(Stored data)
___

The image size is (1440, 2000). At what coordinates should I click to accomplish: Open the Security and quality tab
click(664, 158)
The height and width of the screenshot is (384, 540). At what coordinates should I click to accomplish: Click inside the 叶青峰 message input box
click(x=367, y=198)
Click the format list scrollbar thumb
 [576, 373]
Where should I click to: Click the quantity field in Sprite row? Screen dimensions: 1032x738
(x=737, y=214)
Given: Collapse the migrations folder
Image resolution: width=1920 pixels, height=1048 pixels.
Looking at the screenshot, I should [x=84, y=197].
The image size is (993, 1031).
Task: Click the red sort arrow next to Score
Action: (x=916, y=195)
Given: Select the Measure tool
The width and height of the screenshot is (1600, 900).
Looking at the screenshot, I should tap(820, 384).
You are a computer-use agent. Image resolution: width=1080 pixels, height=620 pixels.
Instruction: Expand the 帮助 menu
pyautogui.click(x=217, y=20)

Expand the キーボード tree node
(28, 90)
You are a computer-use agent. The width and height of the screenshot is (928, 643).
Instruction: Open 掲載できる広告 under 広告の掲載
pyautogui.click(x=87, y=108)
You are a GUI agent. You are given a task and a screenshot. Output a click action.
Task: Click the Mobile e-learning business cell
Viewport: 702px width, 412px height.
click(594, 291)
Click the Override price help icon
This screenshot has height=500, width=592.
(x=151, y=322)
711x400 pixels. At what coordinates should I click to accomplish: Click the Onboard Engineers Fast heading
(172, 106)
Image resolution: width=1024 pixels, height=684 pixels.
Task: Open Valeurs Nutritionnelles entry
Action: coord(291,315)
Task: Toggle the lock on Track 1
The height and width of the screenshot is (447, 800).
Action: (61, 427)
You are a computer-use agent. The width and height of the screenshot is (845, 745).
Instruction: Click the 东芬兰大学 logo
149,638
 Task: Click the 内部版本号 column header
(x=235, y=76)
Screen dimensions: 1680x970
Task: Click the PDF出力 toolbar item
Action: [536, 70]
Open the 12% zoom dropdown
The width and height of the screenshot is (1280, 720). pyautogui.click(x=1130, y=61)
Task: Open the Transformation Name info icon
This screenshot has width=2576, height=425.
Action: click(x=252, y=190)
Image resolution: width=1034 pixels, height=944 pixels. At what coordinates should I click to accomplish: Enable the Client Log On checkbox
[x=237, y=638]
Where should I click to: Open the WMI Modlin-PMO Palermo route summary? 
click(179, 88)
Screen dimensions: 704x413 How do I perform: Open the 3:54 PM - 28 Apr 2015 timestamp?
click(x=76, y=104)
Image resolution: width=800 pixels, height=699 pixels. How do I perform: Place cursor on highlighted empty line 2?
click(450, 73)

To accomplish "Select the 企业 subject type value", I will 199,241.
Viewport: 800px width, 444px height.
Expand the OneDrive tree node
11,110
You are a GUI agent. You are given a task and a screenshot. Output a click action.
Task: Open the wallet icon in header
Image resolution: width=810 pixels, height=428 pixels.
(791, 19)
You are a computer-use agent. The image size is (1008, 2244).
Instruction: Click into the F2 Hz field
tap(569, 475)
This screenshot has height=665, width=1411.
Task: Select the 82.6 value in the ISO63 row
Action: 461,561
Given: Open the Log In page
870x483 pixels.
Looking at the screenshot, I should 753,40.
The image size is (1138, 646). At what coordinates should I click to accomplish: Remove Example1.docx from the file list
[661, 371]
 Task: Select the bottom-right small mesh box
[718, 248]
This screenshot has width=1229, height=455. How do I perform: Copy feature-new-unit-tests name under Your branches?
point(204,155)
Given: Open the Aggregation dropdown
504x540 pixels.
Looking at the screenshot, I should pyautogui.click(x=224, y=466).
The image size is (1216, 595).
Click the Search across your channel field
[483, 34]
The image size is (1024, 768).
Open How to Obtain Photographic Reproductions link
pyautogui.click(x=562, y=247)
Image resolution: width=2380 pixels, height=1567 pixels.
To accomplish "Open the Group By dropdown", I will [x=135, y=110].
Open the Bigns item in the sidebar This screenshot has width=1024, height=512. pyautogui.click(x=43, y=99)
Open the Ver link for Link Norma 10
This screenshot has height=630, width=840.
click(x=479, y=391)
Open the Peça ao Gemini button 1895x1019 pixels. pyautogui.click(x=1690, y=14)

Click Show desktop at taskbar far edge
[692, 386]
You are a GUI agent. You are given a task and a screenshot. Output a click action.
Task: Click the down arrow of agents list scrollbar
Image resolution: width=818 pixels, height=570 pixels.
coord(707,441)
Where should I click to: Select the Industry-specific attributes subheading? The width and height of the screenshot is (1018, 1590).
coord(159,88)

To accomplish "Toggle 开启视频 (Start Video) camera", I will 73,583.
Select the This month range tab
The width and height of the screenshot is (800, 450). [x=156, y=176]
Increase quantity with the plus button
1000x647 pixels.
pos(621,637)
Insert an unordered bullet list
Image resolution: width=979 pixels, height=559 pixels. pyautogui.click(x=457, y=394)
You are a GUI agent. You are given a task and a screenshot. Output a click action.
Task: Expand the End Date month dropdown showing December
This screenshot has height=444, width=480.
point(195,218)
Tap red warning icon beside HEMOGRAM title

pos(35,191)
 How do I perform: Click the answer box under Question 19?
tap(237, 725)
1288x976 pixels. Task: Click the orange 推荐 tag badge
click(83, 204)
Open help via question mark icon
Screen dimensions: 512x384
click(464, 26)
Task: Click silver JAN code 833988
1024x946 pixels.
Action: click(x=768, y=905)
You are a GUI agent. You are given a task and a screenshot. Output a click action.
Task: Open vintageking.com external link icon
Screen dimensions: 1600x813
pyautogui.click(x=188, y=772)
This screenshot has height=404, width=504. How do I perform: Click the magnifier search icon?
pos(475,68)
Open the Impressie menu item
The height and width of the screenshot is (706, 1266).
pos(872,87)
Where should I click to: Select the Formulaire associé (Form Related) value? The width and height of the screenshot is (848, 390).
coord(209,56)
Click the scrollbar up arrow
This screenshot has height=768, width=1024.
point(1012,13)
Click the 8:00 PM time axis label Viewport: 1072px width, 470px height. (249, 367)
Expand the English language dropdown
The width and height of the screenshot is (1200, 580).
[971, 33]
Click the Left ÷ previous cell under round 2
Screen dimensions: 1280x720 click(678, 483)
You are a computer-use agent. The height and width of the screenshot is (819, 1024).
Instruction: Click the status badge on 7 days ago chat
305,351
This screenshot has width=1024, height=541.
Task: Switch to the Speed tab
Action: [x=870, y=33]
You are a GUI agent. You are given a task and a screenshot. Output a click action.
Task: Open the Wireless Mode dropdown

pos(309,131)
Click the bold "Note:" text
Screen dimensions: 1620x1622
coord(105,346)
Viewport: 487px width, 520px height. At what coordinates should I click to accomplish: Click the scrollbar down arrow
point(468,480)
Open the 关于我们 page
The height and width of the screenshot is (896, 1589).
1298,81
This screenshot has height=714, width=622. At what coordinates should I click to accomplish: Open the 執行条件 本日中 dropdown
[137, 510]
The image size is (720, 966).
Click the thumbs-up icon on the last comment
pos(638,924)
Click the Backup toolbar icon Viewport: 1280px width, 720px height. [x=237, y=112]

___

# Description of the task:
The reply should consist solely of the number of lines in the records that include "will".

# Answer below:
3